> _What the task asks_
Arrange every line of the listing below as a numbered list, leaving out blank lines and omitting the pictures.

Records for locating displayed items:
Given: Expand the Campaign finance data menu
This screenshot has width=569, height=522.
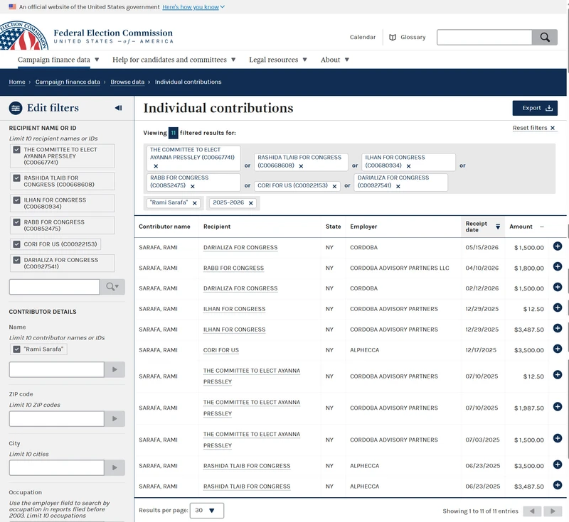Looking at the screenshot, I should pyautogui.click(x=58, y=60).
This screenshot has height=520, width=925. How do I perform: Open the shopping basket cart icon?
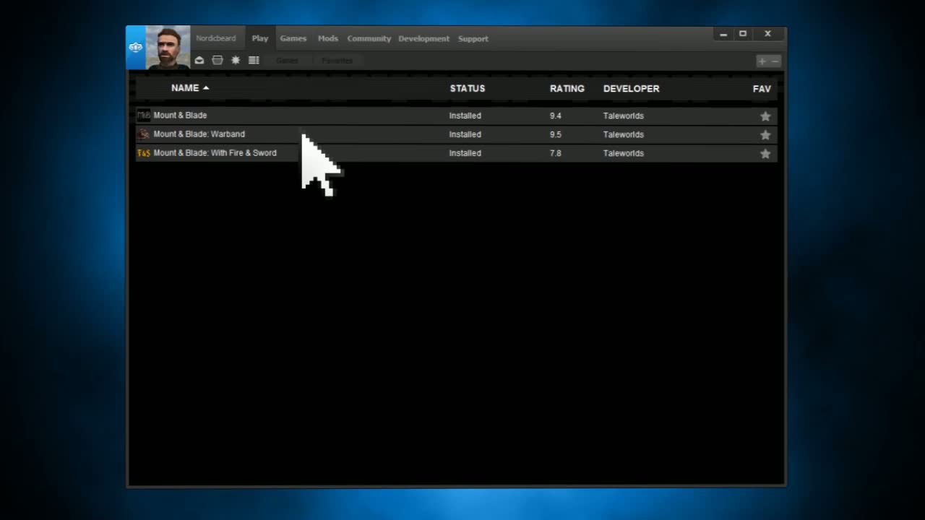pos(218,61)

> _Result of this task_
1. Given: Expand the Campaign finance data menu
2. This screenshot has width=569, height=522.
3. Looking at the screenshot, I should pyautogui.click(x=58, y=60).
4. This screenshot has height=520, width=925. How do I perform: Open the shopping basket cart icon?
5. pos(218,61)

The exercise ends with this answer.